Using a piece of cardboard I began to create a template.
The roughed out template is traced onto a new final template.
A LOT of fitting and refitting is necessary to get the angles and holes right. Make some angle templates too.
This is aircraft grade aluminum, but any type will do. Make sure it isn't too thin, the bulk doesn't add much weight, but it does add stiffness. I marked out the template with a Sharpie pen.
Ok, here I confess I have friends with real equipment. The guy that gave me the aluminum does $1 million a year in government work! I went to another friend's race shop to use the shear and brake and made these bends. You CAN do it with a jigsaw and 2x4s to bend, but the right tools make it a lot easier.
I hit the aluminum with Harry's Makita Palm Sander and some 120 grit just to smooth things out.
Well the downside of using a shear and brake is that I couldn't do the tab in one piece. So I had to TIG weld in the tab. If you use a jigsaw and hand bend, you can just bend this tab to the 90 degree angle.
Here you can see measurement for the holes to drill. GO SLOW.
I used two thicknesses of Thermo Tape to isolate the shield from the proportioning valve bracket. No need to conduct heat here!
Another shot of the bent and welded shield. The first hole is from the template.

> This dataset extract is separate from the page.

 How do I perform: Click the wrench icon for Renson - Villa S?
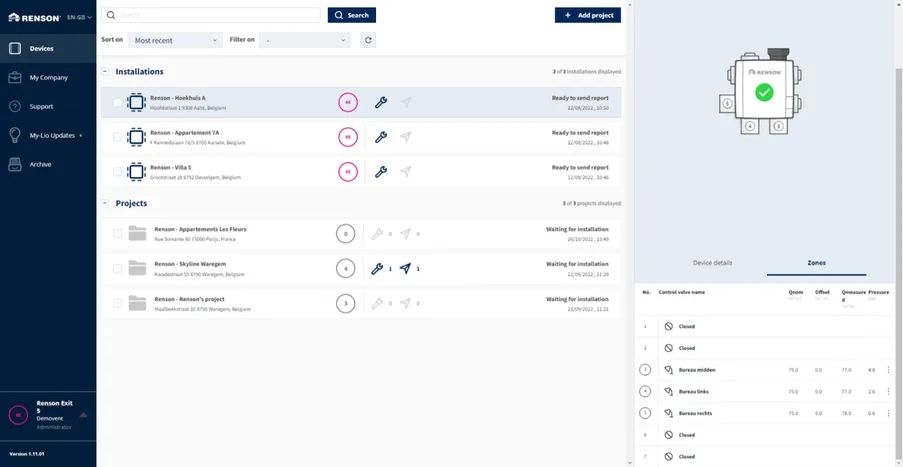pos(380,171)
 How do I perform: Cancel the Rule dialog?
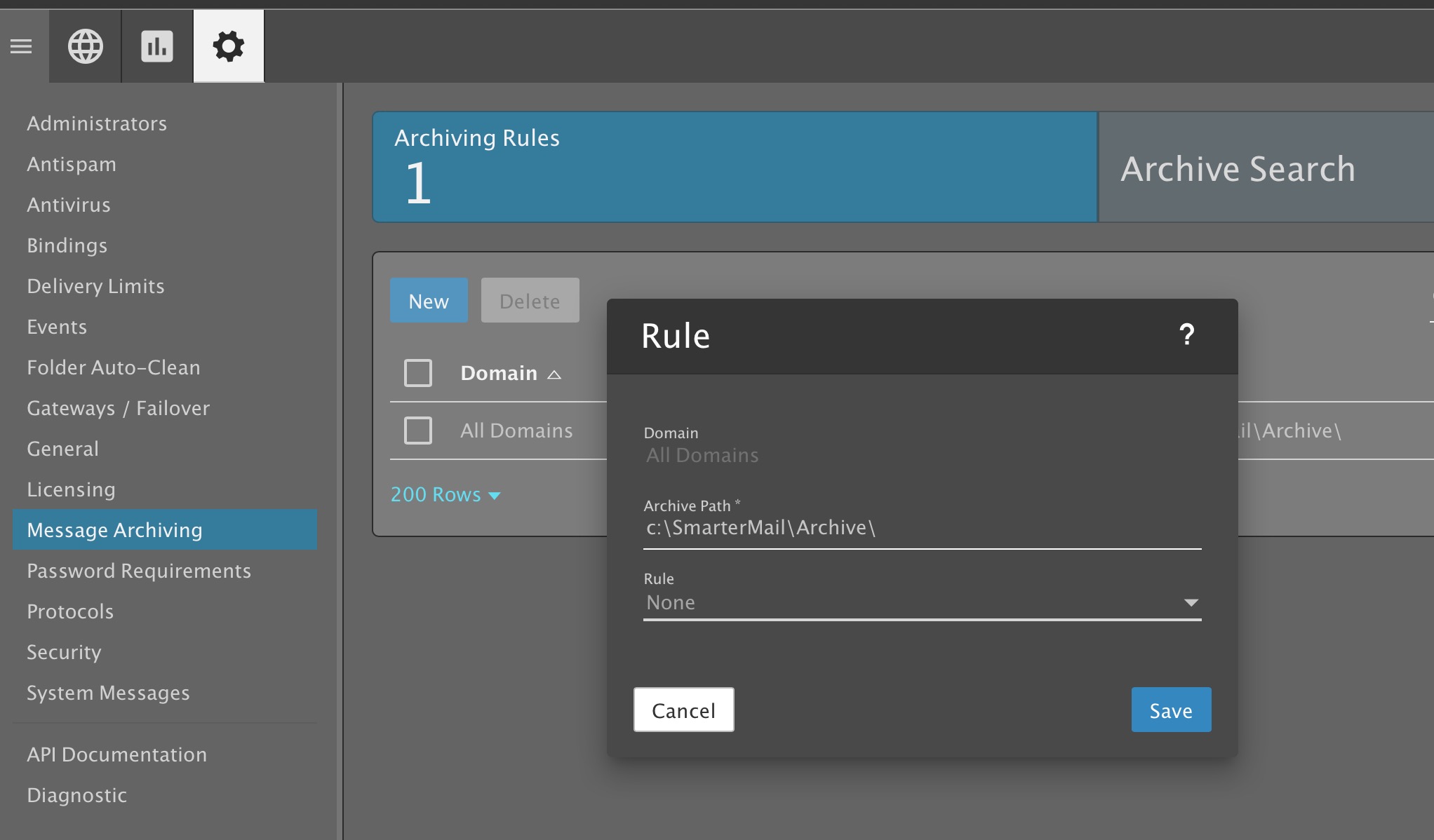tap(683, 710)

The other two not yet drilled are marked in place.
Two holes drilled and fit, the third (top) is being marked.
All three holes done! At this point I fitted it and drove around. The master cylinder is SIGNIFICANTLY cooler.
Makita Palm Sander 120, 220, 320, 600, 1000, 2000 grit. It's not necessary but I then hit it on my buffer with some rouge. You can substitute Simichrome and some real elbow grease. Final polish is with Aluma-1...amazing stuff, though a bit hard to find. Total time is about an hour.
Looks good, fits well, and no I won't make you one! ;-P
Wow, you can see the turbo downpipe like in a mirror. Good thing I ceramic coated all that stuff so it doesn't reflect a rusty pipe!